# Red Dot Scope Recommendations?



## bdawg (Apr 14, 2009)

I'm looking into getting a red dot scope for my 12 ga. mossburg 500. Mostly, cause I keep forgetting to line up the rear site with the front sight when a deer is in front of me. This problem has consistently happenned to me for the last 15 years! Looking to spend about $100-$150. From what I've seen at the stores and online, there are a lot of different models to choose from. I just don't know what would be right for me. The shots that I get are usually from less than 50 yds in brushy woods, so I don't need any magnification. I need something that I can pick up the deer in the scope easily in low light conditions. I usually hunt on the ground and drive deer with my dad, so the deer are usually walking through the brush when I'm shooting, so I need to be able to quickly and accurately acquire my target. I need a scope that is tough cause it will take a beating while walking through the woods. What brand of red dot scope would you recommend? Also, does the dot need to be in the center of the scope for an accurate shot, or just on the deer? Would I be able to use the scope for rabbit hunting as well, or would I be better off just taking the scope off for rabbits?


----------



## fallen513 (Jan 5, 2010)

Tough call in that price range. I'd recommend the one you find that is light & seems sturdy. Aimpoint, Eotech & Trijicon are my 3 recommendations if you want a higher quality option.
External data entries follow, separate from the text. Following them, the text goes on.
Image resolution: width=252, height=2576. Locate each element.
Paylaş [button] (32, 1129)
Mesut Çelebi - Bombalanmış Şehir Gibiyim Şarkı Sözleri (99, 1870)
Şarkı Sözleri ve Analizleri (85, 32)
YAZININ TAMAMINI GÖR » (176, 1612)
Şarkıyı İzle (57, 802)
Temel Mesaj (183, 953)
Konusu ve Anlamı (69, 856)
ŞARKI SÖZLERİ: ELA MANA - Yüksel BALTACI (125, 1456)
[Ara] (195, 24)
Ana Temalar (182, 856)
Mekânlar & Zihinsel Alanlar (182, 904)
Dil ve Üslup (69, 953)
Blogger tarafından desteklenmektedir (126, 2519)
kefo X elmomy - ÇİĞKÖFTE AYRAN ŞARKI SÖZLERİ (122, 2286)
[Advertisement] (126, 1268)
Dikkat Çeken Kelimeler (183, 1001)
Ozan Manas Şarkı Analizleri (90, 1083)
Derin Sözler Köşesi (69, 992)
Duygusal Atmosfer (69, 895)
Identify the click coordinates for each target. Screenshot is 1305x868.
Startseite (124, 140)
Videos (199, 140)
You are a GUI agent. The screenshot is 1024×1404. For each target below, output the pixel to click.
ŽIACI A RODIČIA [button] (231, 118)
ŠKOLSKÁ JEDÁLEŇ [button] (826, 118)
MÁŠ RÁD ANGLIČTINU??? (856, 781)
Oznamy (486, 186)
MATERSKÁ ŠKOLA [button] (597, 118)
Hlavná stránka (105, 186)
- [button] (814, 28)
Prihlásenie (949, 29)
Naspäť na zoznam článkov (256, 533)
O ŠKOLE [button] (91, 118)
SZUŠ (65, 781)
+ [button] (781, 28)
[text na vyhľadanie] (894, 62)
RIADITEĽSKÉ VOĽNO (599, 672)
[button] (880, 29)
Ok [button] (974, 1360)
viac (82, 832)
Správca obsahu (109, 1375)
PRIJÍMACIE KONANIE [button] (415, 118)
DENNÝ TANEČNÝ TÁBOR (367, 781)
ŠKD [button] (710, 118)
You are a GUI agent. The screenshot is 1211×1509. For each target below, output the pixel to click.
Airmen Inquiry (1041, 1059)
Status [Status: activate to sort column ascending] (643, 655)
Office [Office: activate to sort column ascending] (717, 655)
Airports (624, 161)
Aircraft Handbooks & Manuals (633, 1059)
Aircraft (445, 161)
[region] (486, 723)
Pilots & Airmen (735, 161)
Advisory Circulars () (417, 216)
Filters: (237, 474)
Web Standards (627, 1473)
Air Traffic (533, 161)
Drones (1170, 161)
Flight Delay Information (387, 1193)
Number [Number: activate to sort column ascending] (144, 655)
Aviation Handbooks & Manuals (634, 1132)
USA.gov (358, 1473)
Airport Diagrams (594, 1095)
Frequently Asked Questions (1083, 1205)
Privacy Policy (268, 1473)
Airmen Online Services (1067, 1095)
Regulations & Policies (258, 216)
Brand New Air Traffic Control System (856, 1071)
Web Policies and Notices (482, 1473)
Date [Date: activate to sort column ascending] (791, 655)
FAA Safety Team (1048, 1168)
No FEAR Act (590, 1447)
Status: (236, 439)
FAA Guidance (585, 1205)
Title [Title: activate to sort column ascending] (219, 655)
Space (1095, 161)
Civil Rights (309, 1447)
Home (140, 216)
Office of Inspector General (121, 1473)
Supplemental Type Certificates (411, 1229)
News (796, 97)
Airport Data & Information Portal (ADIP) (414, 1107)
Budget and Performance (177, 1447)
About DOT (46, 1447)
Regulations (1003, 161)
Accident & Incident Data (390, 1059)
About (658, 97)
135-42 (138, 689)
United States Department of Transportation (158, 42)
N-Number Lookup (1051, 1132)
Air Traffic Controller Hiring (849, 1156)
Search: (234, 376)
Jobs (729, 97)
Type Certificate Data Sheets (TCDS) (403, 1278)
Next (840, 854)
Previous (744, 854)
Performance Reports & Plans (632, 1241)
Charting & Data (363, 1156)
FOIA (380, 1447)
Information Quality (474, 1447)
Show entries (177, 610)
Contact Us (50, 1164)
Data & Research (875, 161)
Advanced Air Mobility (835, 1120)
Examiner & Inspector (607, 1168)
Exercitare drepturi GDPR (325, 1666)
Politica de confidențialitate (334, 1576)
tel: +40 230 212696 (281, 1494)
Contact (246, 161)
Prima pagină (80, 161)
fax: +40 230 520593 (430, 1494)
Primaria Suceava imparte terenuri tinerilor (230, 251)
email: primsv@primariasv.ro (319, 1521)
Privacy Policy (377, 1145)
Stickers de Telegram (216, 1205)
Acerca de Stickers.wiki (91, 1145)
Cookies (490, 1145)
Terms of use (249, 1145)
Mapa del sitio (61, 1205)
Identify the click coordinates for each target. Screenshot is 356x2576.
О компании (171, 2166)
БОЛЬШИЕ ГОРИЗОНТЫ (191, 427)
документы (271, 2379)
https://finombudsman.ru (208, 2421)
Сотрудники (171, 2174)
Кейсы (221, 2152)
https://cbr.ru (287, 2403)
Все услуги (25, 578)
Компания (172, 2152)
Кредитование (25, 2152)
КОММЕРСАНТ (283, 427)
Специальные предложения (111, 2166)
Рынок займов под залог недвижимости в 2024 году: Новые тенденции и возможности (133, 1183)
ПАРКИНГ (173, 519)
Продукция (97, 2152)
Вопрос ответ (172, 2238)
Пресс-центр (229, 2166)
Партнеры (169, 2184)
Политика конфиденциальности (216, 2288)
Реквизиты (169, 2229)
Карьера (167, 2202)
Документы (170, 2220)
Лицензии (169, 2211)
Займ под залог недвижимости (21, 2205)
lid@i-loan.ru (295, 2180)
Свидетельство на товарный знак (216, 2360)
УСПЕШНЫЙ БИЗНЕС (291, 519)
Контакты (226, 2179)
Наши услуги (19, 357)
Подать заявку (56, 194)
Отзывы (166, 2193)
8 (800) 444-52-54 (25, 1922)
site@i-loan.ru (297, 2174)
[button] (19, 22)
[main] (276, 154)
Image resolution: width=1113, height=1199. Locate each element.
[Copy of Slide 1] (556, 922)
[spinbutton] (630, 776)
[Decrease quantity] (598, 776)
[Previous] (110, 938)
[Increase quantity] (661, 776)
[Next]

Check out the Trijicon Reflex series.


----------



## littleking (Jun 25, 2005)

ultra-dot.... great product, great warranty, reasonable price


----------



## Hetfieldinn (May 17, 2004)

I've used this one for the past four seasons on my 870 slug gun. Sighted it in when I first got it, and haven't had to adjust it since. We drive deer for a week during gun season, so it gets bumped quite often getting in and out of the truck several times a day. I'd buy another in a heart beat.


http://www.cabelas.com/red-dots-las...-F5D2-DF11-82EF-001B21631C34&mr:referralID=NA


----------